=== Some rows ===
• • • • • • •

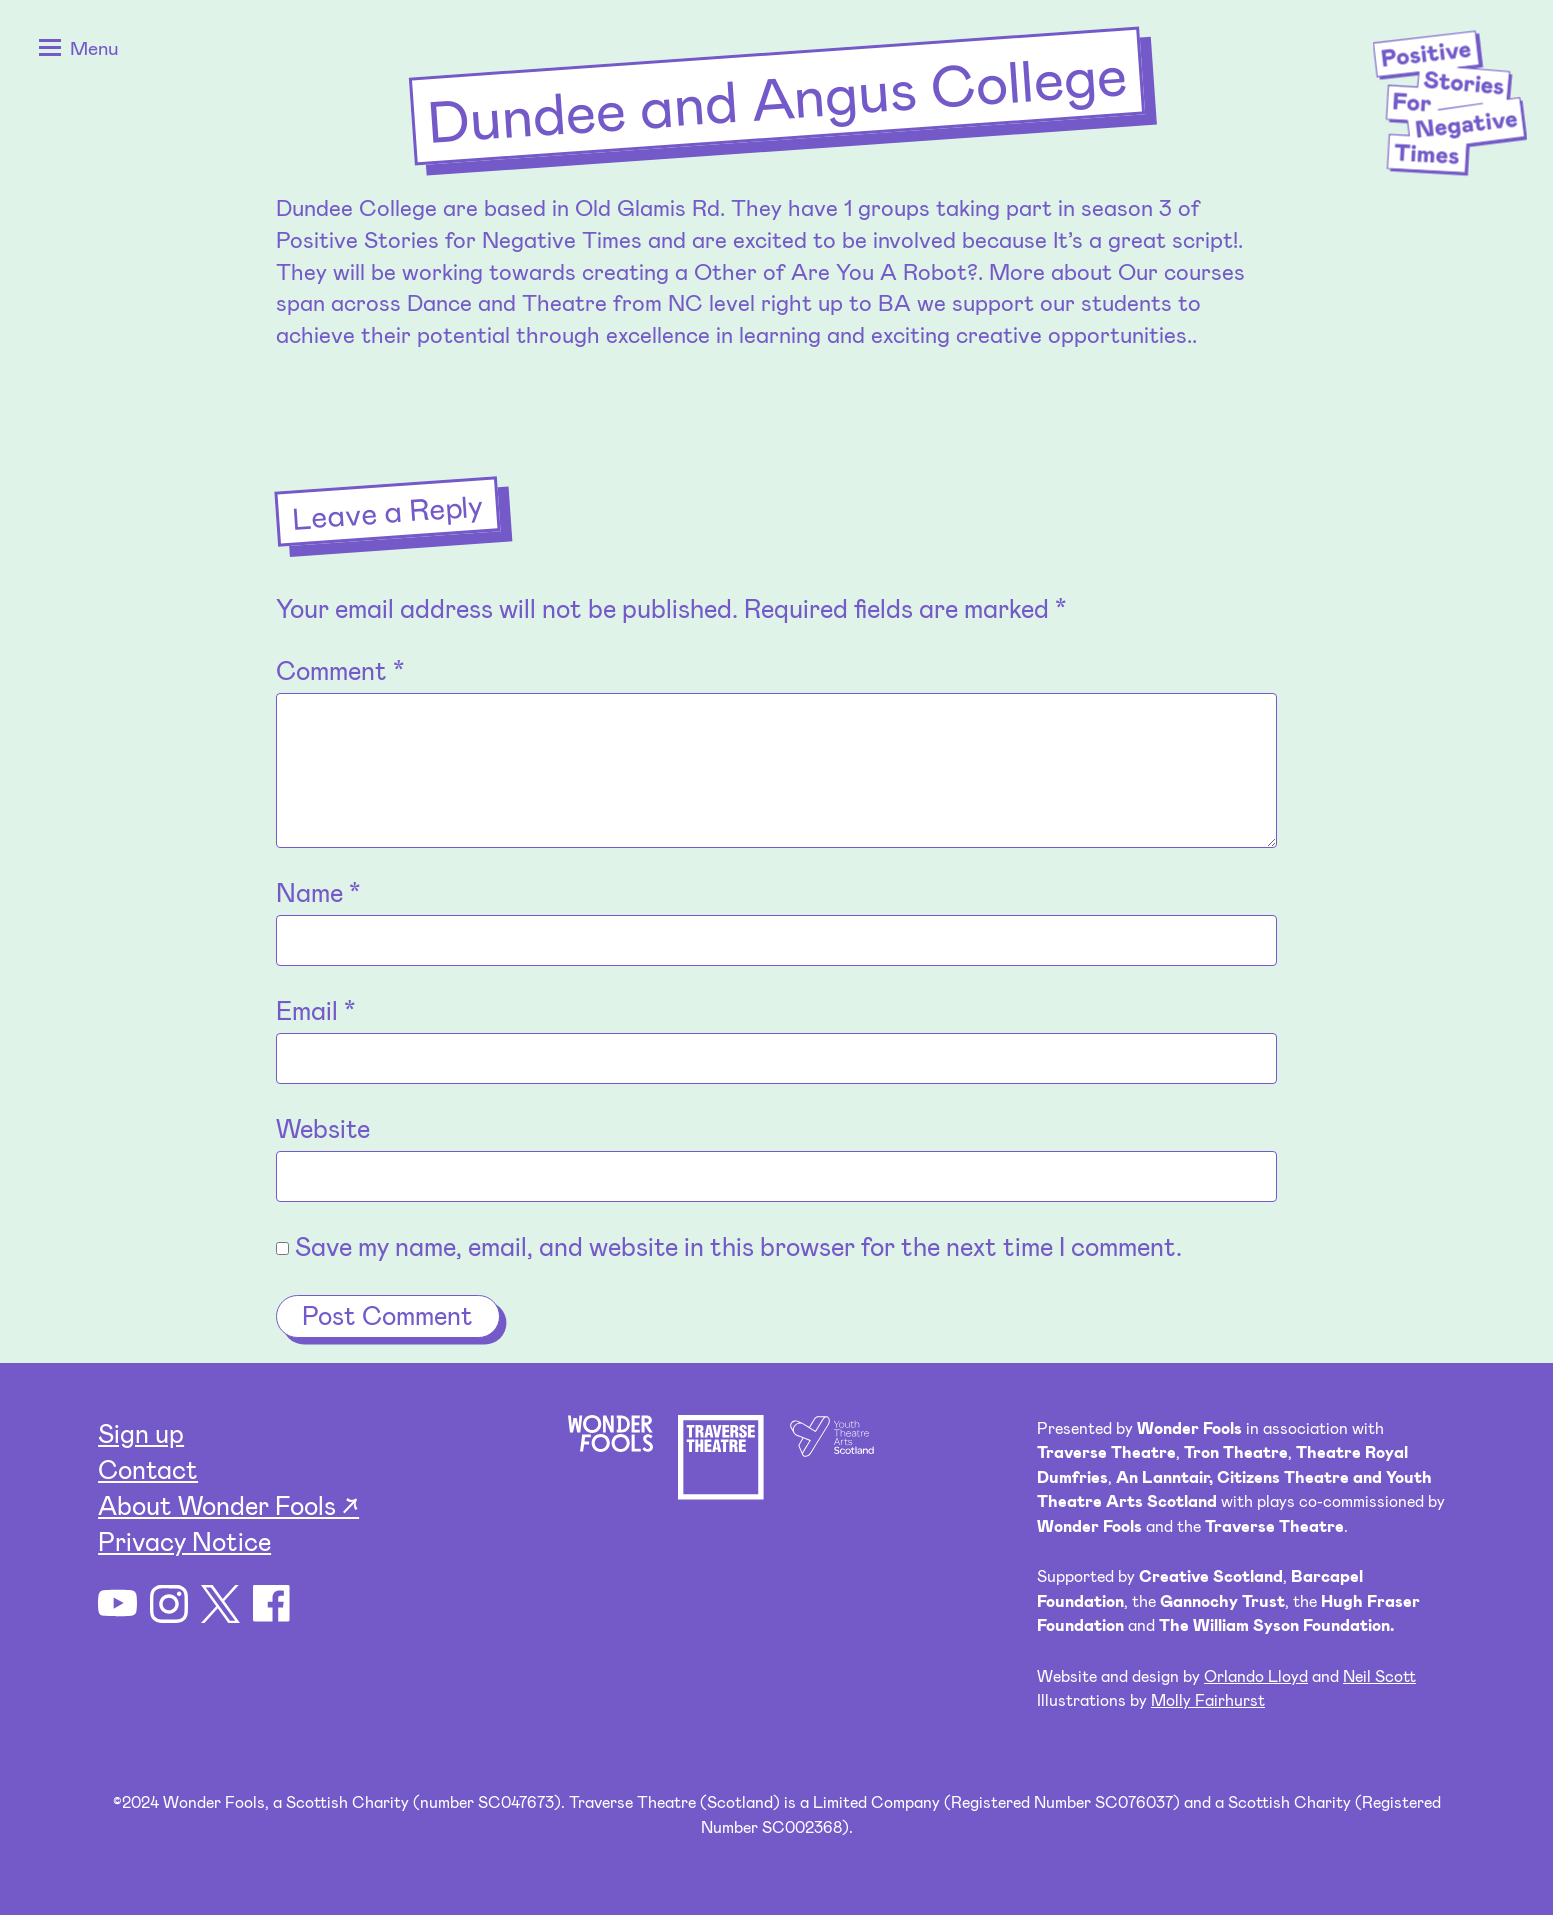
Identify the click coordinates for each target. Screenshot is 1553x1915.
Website (323, 1127)
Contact (148, 1468)
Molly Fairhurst (1208, 1699)
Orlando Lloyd (1256, 1675)
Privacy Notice (184, 1540)
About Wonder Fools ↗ (228, 1504)
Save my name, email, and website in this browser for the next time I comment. (738, 1245)
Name (318, 891)
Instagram (169, 1604)
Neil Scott (1379, 1675)
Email (315, 1009)
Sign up (141, 1432)
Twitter (220, 1604)
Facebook (272, 1604)
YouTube (117, 1604)
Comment (340, 669)
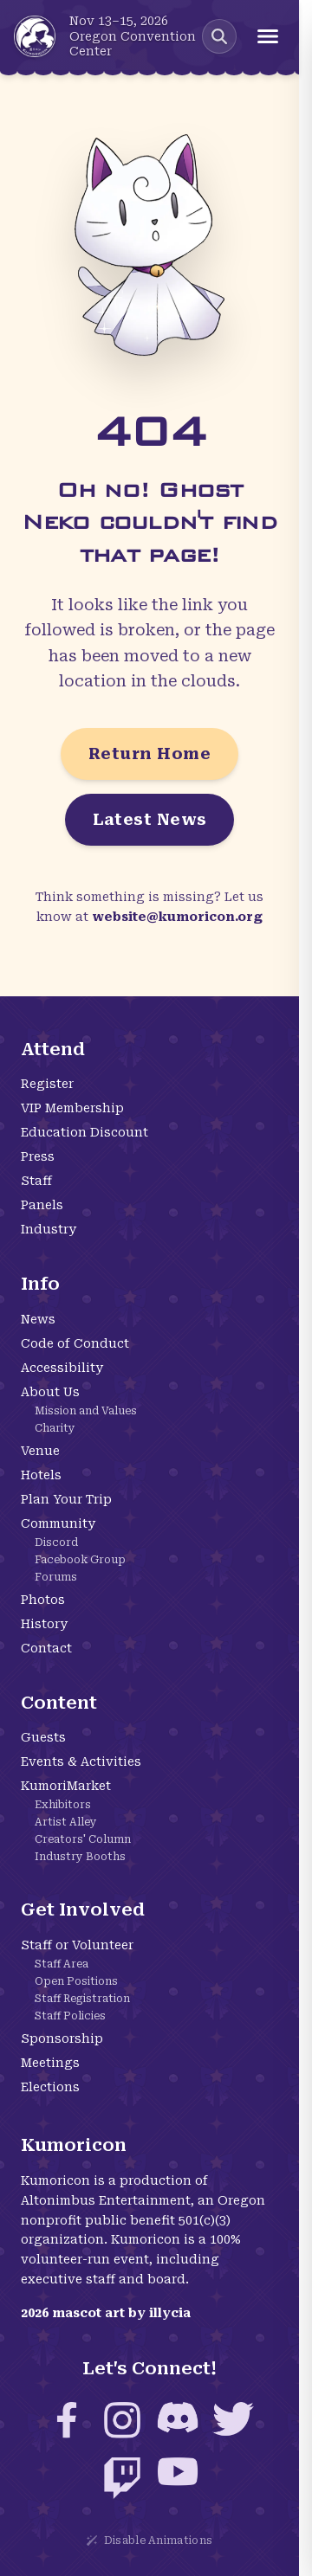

• • • • • • •

=== TASK REQUIREMENTS ===
Copy out every line of the rows above word for word, leaving out the pictures.

=== RESPONSE TO THE TASK ===
Identify the click coordinates for each target. Screenshot is 1553x1915.
Website (323, 1127)
Contact (148, 1468)
Molly Fairhurst (1208, 1699)
Orlando Lloyd (1256, 1675)
Privacy Notice (184, 1540)
About Wonder Fools ↗ (228, 1504)
Save my name, email, and website in this browser for the next time I comment. (738, 1245)
Name (318, 891)
Instagram (169, 1604)
Neil Scott (1379, 1675)
Email (315, 1009)
Sign up (141, 1432)
Twitter (220, 1604)
Facebook (272, 1604)
YouTube (117, 1604)
Comment (340, 669)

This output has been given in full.